現代では、高齢者の死にお孫さんやひ孫さんが対峙する機会はなかなか多くはありません。
親御さんは、
おじいちゃんおばあちゃんの死に、
冷たくなったそのご遺体に、
子供たちがショックを受けたり
怖がったり
心に傷を負うことを心配されますが
それは杞憂と分かります。
幼な子たちや思春期の子供たちは、
大人よりももっと自然にもっとおおらかに、
そして満身の思いやりで死に対峙してくれます。
ある尊いいのちが旅立たれました。
そこには幼いお孫さんたちがいらっしゃいました。
私とお孫さんたちとの会話です。
「おばあちゃん、これから何に乗って行くの?」
「おばあちゃんはね、とても素敵できれいな乗り物がお迎えに来るんだよ。
おばあちゃんはとても一生懸命に生きて、たくさん良いことをいろんな人に残したから、御褒美に神様が大切にお迎えに来てくれるんだよ。」
「そこに〇〇のお手紙一緒に乗せられる?」
「もちろん。〇〇ちゃんのお手紙があったらおばあちゃん、読みながら退屈しないでお空に行けるね。
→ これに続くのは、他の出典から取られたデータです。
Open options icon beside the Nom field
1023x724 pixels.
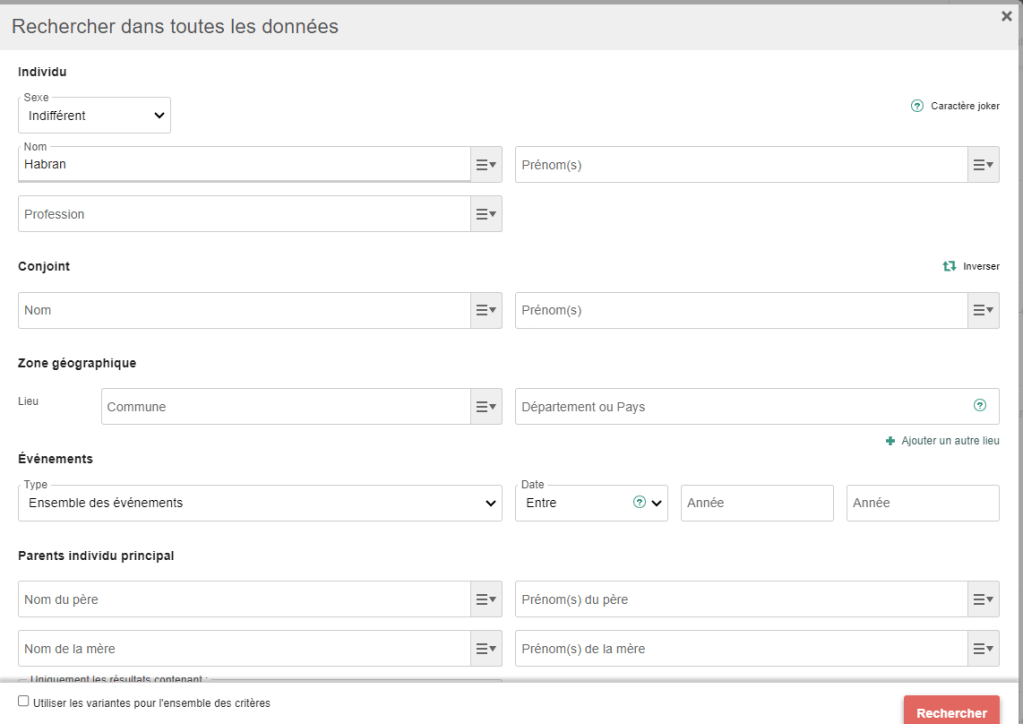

神様も横から覗いて、〇〇ちゃんのお手紙がとっても上手なことにびっくりするかもしれないね。」
「じゃあ頑張ってもっと書く!」
そして可愛らしいお孫さんは
静かに眠るおばあちゃんのお顔の側に
お手紙をそっと置きました。
なるべく自分の涙は見せないようにしていますが、
子供たちの真心に触れていつもの気丈さが崩れてしまいました。
お看取りの言葉は震えて声になりませんでした。
死は特別なものではなく
いつも日常の中にあり、
旅立つ方に感謝を込めて送り出す
尊い「区切り」なのだということを、
若い大切ないのちにも伝えていきたいと思います。
お看取りは「お看送り」、そして「お看贈り」。
贈り贈られるための大切な「場」です。
合掌。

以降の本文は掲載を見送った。